The Kerala statute for conservation of paddy land and wetland is rich in its environmental wisdom and comprehensive in content. It came into force on August 12, 2008.
It is a two-in-one piece of legislation meant for food security and conservation of habitats. In the statement of objects, the statute says about the drastic decline of area of paddy cultivation from eight lakh hectors in 1970s to approximately two lakh in 2000.
Also it defines paddy land by way of Section 2(xii), as not only one where paddy is cultivated but also inclusive of the land suitable for cultivation. Section 3 of the enactment creates a prohibition against conversion and reclamation of paddy land.
As regarding the wetlands there is total prohibition against conversion vide Section 11. Any conversion in violation of the Act would invite penal consequences under Section 23 of the Act. Imprisonment up to two years and fine up to Rs 1 lakh is provided.
However, it is fallacious to think that unauthorized conversion of paddy land became illegal only with the advent of this enactment. Even before the statute of 2008, the Land Utilization Order ‘governed the field’. It is subordinate legislation based on Section 3 of the Essential Commodities Act, 1955.
It was meant for preservation of lands growing paddy or other specified crops. Section 3 of the order vested power on the Government to require holder of the land to grant specified crops including paddy. Section 6 of the Land Utilization Order says that the ‘land cultivated with any food crop should not be cultivated with any other food crop.
The Kerala High Court has repeatedly held that despite the promulgation of the statute in 2008, the Land Utilization Order, 1967 survives. Therefore, it follows that an unlawful act of conversion viewed in the light of the Land Utilization Order would remain so even after the advent of the statute.
A reclamation which is sought to be prohibited by the Act cannot be legalized or legitimized by way of a cabinet decision or executive order for two reasons. One is that an unlawful act as per the provision of subordinate legislation cannot be legalized by relaxing the provisions of subsequent legislation which is more stringent.
Secondly, at the time when the government takes a decision to regularize, it is the statute that governs the field and therefore without following the requirements of the statute including clearance from the monitoring committees, even the cabinet cannot take a different decision.
The mischief of the cabinet decision is that it tries to legitimize hundreds of unlawful reclamations that occurred prior to 2005 by taking them away from the purview of the Act of 2008 as well as the Land Utilization Order, 1967.

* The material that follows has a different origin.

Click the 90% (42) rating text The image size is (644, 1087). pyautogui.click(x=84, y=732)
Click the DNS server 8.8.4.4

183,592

Kerala High Court has taken a rather consistent view that orders issued as per the provisions of the Land Utilization Order are not affected by the statute of 2008. (See for example, Kaipadath Property Development Company v State of Kerala 2011(1) Kerala High Court Cases 291). Thus directions issued under the Land Utilization Order are still operative, ruled the High Court. The cabinet decision does violence to these rulings.
The High Court has held that when an application claiming exemption on the ground that the land was lying without agricultural operation for more than 20 years, an enquiry regarding the nature of land under the Act No.28 of 2008 should be conducted.
If the lands are paddy lands, the statute would operate and if not, the Land Utilization Order should be resorted to. In that case the provisions of the Land Utilization Order should be “implemented with seriousness” - held the High Court (See, Jayakrishnan v. District Collector 2008(4) Kerala High Court Cases 514).
The cabinet decision would definitely set out a wrong precedent. It would also convey a wrong message that unlawful activities may get legitimized by subsequent executive decisions, prompting further violations.
Likewise, even the subsequent violations, including those after the promulgation of the Act in 2008 would be pictured as previous violations by the wrongdoers in a clandestine manner in order to get them regularized. It will also lead to resultant corruption and malpractice.
Thus, the cabinet decision is antithetical to the rule of law in the context of environmental protection and paddy conservation.
The failures in proper implementation of the Act should have motivated the Government to improve the operational devices rather than attempting to nullify the radical environmental legislation.
What is required is not a further ordinance, but strict adherence and implementation of the existing statute.
(The writer is a lawyer. The views in the article are the author’s own).